* [TASK GOAL] Every record below is to be restated verbatim, though its images are not.

* [MATERIAL SUPPLIED]
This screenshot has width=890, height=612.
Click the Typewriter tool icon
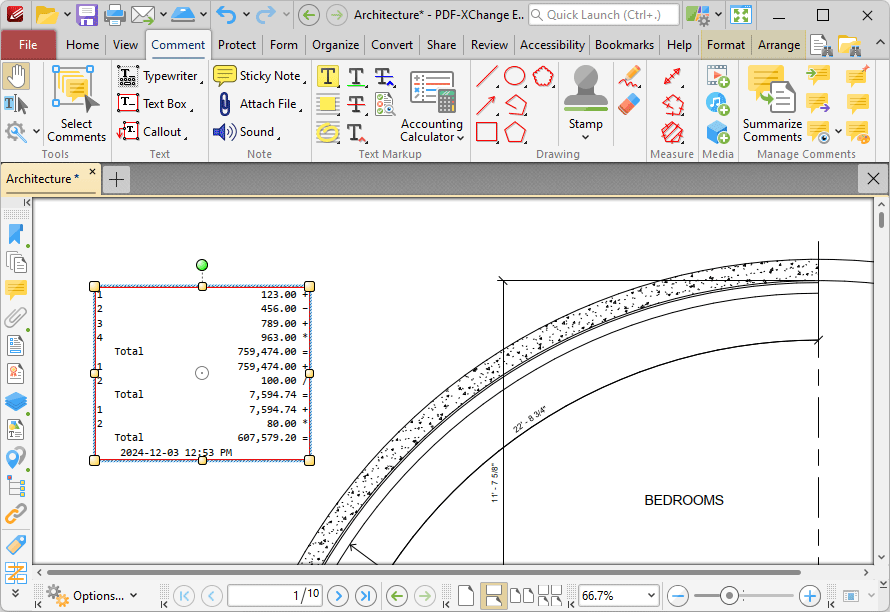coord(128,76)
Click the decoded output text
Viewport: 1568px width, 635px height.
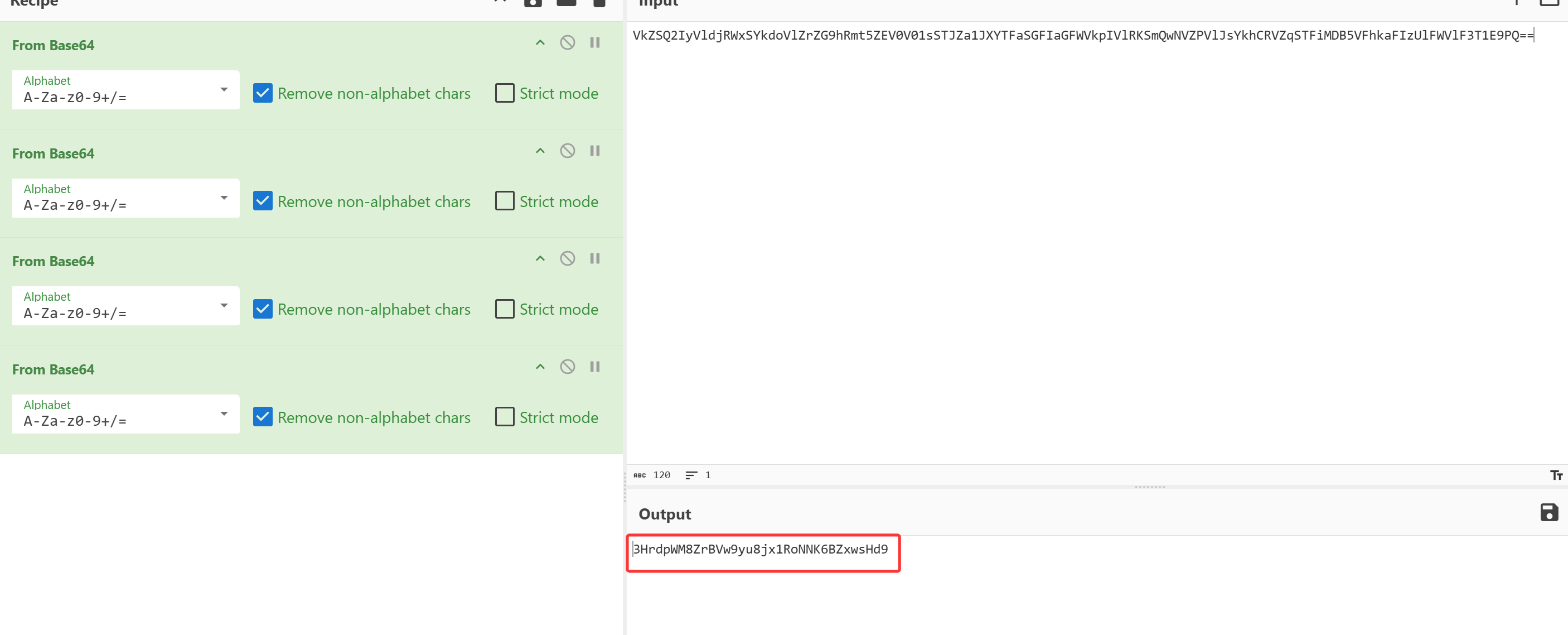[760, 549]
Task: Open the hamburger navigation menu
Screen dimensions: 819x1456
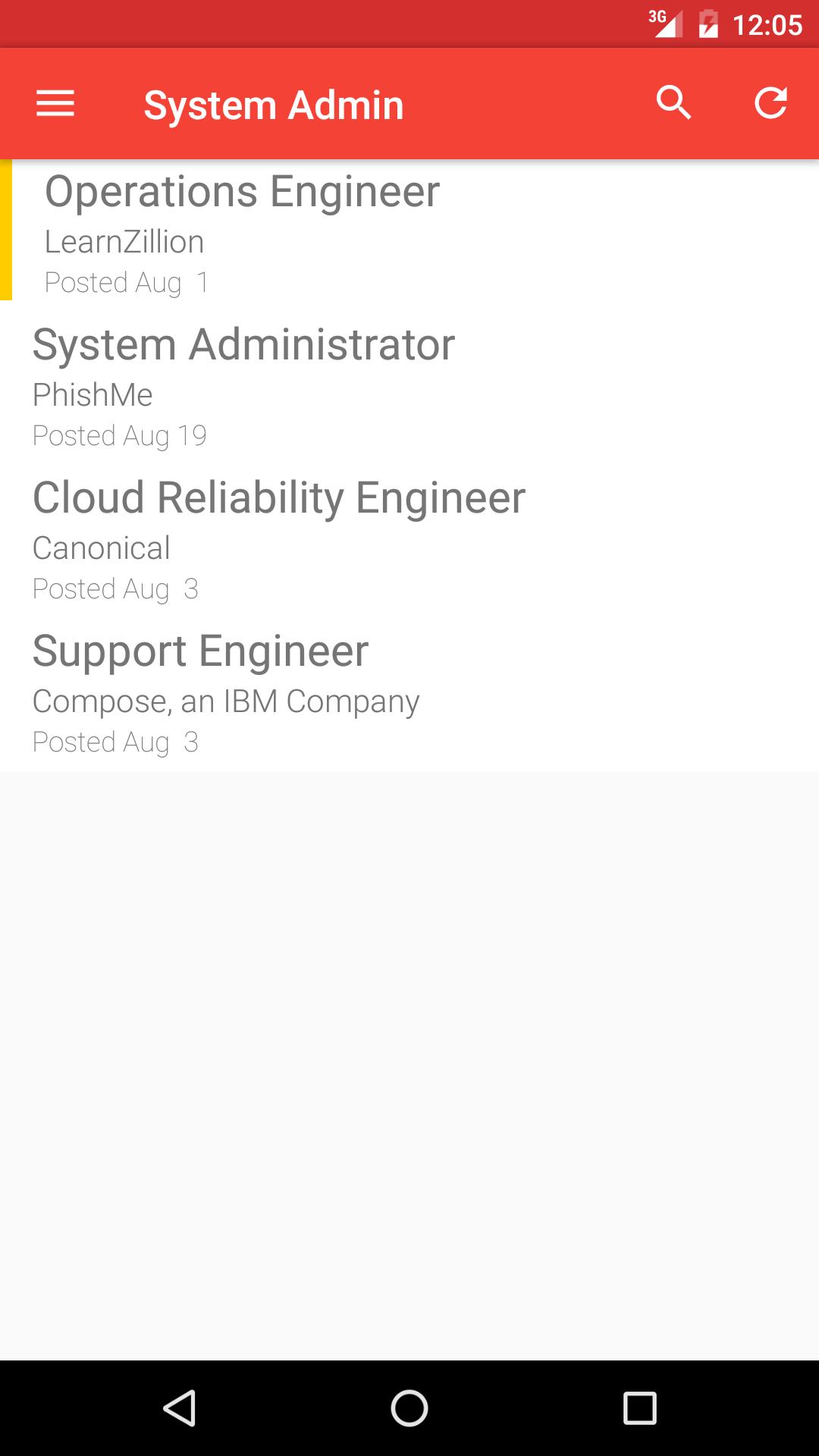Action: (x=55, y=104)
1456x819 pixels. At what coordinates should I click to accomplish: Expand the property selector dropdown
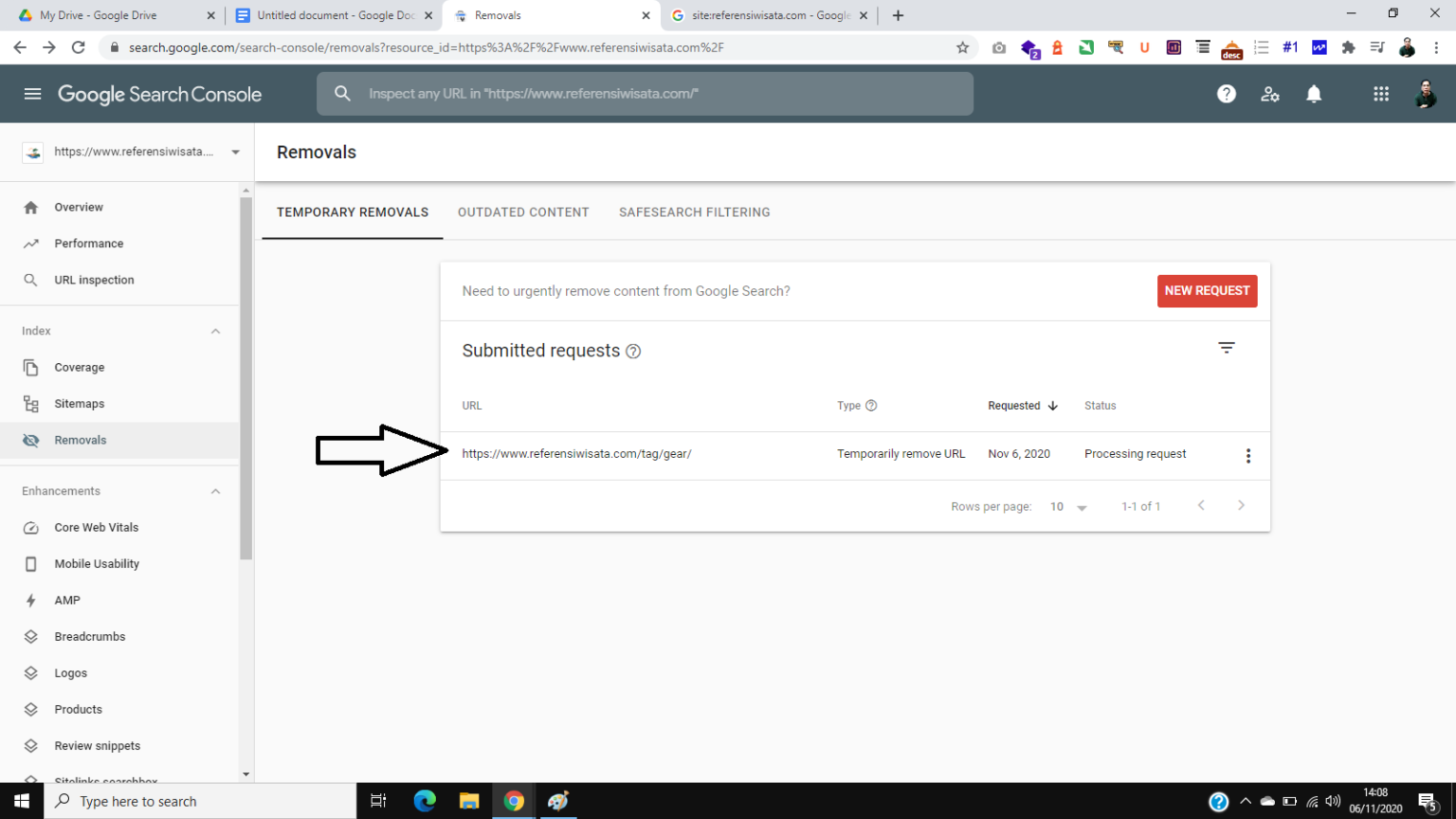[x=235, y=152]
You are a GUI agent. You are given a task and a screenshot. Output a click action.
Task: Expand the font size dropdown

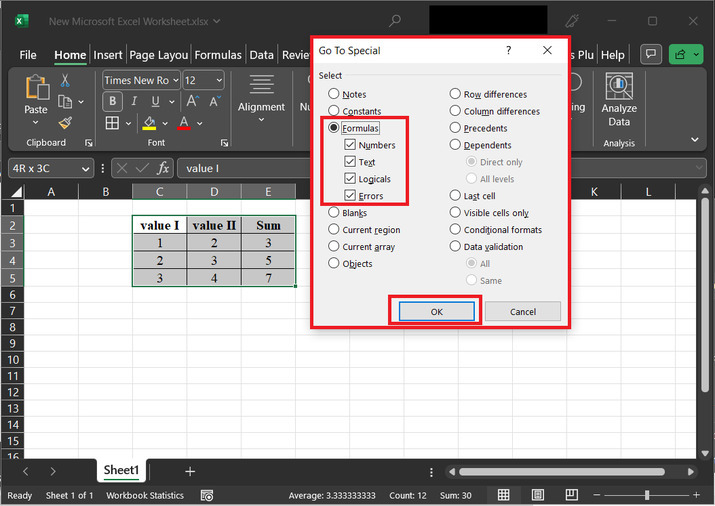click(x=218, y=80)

* [ANSWER SECTION]
This screenshot has width=890, height=612.
Click the Typewriter tool icon
coord(128,76)
Click the decoded output text
Viewport: 1568px width, 635px height.
[760, 549]
Task: Open the hamburger navigation menu
Screen dimensions: 819x1456
Action: (x=55, y=104)
1456x819 pixels. At what coordinates should I click to accomplish: Expand the property selector dropdown
[x=235, y=152]
You are a GUI agent. You are given a task and a screenshot. Output a click action.
Task: Expand the font size dropdown

click(x=218, y=80)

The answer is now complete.